Gasoline prices in the United States have been falling for several weeks now, but the average price of a gallon fell below a key psychological barrier this week. A gallon of regular gas now costs $3.99, the lowest since March, AAA said on Thursday. Prices hit a record $5.02 in June and are actually higher than prices in some parts of the country. The news comes a day after the Bureau of Labor Statistics reported that growth in the consumer price index, a measure of inflation, cooled slightly more than expected in July. Prices remain high, but falling gas prices and slower inflation could help the economy fight a recession, at least for now. CNBC’s Jeff Cox writes.

3. Disney Streaming Changes

Captain Minnie poses aboard Disney’s newest cruise ship The Wish.


Disney was pretty attentive to earnings on Wednesday night, and it made the most of that. The entertainment giant delivered a flurry of news that sent its shares higher in after-hours trading: Quarterly results beat Wall Street’s expectations In the top and bottom lines, the park business is doing well, and the streaming of additional subscribers easily leads the forecasts. The company raises price for its streaming services, while it narrows down its ambitious long-term goals to 15 million Disney+ subscribers, which many industry analysts have called for. And it looks like the company has given investors what they were looking for, especially as the streaming leader. Netflix trying to adjust its business amid massive subscriber loss and Discovery of Warner Bros. more emphasis on traditional linear television and theatrical releases. Disney Stocks were up by a healthy margin before the bell on Thursday, following Wednesday’s nearly 4% gain.

4. Ford CEO EV battery warning

Ford F-150 Lightning at the 2022 New York Auto Show.

Scott Mlyn | CNBC

Electric vehicle manufacturers, such as Ford Motor and Tesla, has increased in price recently, in large part due to the rising cost of battery materials. Don’t expect that to change in the near future, Ford CEO Jim Farley said wednesday. “I don’t think there will be much remission for lithium, cobalt and nickel,” he told reporters. Farley’s warning comes as Congress prepares to pass a health care and climate bill that includes a number of provisions aimed at shifting Americans away from gasoline engines to electric vehicles, which are costly and in relative supply. short. However, some key figures in the industry are warning that the law can really hinder sales.
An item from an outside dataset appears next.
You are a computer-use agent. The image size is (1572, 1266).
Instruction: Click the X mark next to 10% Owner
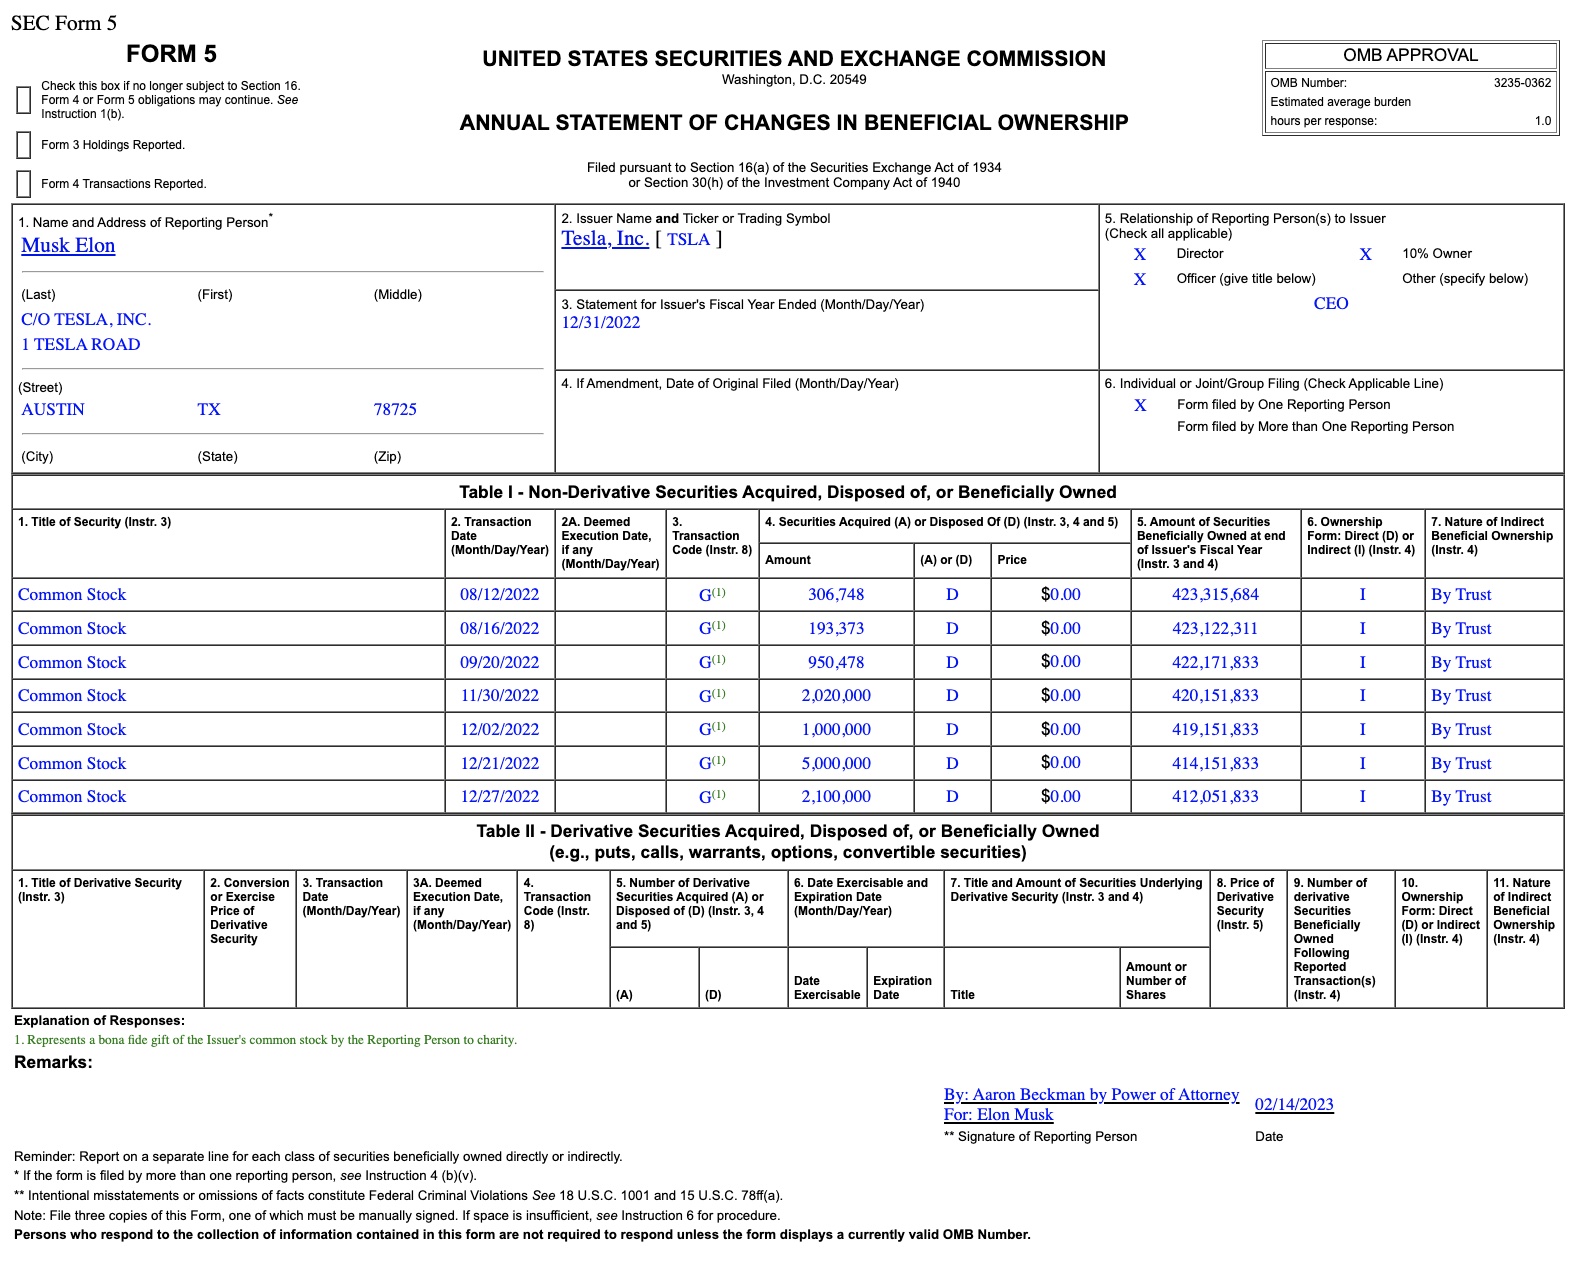(x=1365, y=254)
5. US reconsiders China’s tariff strategy

A screen shows Chinese President Xi Jinping attending a virtual meeting with US President Joe Biden via video link, at a restaurant in Beijing, China November 16, 2021.

Tingshu Wang | Reuters

The Biden administration is rethinking its strategy regarding tariffs on Chinese goods following China’s positive response to House Speaker Nancy Pelosi’s visit to Taiwan, Reuters report. The Chinese government claims to dominate Taiwan, a self-governing island, and it has conducted several major military exercises nearby in protest of Pelosi’s trip. Chairperson Joe Biden and his team considered whether to drop some existing tariffs on Chinese goods and possibly impose more, but officials pushed those options aside and Biden remained. A decision has not yet been made, according to the report.

– CNBC’s Samantha Subin, Jeff Cox, Alex Sherman, Sarah Whitten, Pippa Stevens, John Rosevear and Michael Wayland contributed to this report.